◆ Rows on where the targets appear

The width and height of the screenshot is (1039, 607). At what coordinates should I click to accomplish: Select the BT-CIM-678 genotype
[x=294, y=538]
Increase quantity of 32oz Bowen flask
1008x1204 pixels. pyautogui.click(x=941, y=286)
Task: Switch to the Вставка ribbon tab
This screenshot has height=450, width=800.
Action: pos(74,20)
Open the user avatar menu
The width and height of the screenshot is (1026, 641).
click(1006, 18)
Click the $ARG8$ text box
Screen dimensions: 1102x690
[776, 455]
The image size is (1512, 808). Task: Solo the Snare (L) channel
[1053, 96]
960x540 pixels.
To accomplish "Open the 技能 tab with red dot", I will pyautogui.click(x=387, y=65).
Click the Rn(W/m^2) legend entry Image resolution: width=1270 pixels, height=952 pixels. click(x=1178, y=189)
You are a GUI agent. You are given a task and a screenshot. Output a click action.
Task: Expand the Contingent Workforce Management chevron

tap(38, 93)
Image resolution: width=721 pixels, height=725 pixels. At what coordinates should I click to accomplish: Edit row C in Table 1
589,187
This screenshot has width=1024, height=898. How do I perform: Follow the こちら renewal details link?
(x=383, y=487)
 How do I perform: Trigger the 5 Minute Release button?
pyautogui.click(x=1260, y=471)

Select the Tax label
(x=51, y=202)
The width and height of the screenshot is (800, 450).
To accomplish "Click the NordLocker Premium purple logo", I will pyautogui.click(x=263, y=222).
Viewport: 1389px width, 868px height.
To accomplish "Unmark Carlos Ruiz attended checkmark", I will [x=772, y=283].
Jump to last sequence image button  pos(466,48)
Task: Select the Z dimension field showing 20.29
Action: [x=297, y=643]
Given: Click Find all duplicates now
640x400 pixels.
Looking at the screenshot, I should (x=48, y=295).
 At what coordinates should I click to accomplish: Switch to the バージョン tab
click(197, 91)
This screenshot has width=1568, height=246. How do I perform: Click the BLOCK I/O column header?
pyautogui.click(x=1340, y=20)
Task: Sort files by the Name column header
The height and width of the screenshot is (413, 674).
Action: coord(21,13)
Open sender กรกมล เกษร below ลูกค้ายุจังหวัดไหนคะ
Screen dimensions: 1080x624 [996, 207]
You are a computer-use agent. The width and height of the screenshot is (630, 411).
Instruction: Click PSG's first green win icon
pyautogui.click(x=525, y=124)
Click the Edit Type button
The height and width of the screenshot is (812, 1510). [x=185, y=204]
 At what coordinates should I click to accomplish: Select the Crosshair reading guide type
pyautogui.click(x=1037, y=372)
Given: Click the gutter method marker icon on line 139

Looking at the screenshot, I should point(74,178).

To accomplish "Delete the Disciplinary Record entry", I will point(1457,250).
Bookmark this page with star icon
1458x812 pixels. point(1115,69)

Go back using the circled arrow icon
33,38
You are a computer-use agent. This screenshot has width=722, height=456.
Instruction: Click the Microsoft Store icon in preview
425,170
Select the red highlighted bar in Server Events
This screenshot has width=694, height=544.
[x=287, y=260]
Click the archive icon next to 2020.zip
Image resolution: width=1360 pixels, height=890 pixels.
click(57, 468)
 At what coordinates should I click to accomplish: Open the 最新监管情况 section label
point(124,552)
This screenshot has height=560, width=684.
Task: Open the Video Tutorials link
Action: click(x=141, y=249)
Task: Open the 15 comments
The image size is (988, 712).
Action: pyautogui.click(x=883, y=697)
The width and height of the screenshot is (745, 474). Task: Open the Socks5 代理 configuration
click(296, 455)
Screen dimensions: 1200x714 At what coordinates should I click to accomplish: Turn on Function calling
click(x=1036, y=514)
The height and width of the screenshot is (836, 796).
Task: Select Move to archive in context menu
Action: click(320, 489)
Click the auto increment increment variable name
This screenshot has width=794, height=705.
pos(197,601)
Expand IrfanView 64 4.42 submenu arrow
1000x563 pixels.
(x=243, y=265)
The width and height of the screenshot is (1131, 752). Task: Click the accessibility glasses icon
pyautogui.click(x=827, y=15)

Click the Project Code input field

◆ TO DO
Print the items unchanged, starting from the first line and ending with the line that contains "Looking at the screenshot, I should (x=48, y=295).", including that line.

◆ SOLUTION TO THE EXERCISE
The width and height of the screenshot is (1039, 607). At what coordinates should I click to accomplish: Select the BT-CIM-678 genotype
[x=294, y=538]
Increase quantity of 32oz Bowen flask
1008x1204 pixels. pyautogui.click(x=941, y=286)
Task: Switch to the Вставка ribbon tab
This screenshot has height=450, width=800.
Action: pos(74,20)
Open the user avatar menu
The width and height of the screenshot is (1026, 641).
click(1006, 18)
Click the $ARG8$ text box
Screen dimensions: 1102x690
[776, 455]
The image size is (1512, 808). Task: Solo the Snare (L) channel
[1053, 96]
960x540 pixels.
To accomplish "Open the 技能 tab with red dot", I will pyautogui.click(x=387, y=65).
Click the Rn(W/m^2) legend entry Image resolution: width=1270 pixels, height=952 pixels. click(x=1178, y=189)
You are a GUI agent. You are given a task and a screenshot. Output a click action.
Task: Expand the Contingent Workforce Management chevron

tap(38, 93)
Image resolution: width=721 pixels, height=725 pixels. At what coordinates should I click to accomplish: Edit row C in Table 1
589,187
This screenshot has width=1024, height=898. How do I perform: Follow the こちら renewal details link?
(x=383, y=487)
 How do I perform: Trigger the 5 Minute Release button?
pyautogui.click(x=1260, y=471)

Select the Tax label
(x=51, y=202)
The width and height of the screenshot is (800, 450).
To accomplish "Click the NordLocker Premium purple logo", I will pyautogui.click(x=263, y=222).
Viewport: 1389px width, 868px height.
To accomplish "Unmark Carlos Ruiz attended checkmark", I will [x=772, y=283].
Jump to last sequence image button  pos(466,48)
Task: Select the Z dimension field showing 20.29
Action: [x=297, y=643]
Given: Click Find all duplicates now
640x400 pixels.
Looking at the screenshot, I should (x=48, y=295).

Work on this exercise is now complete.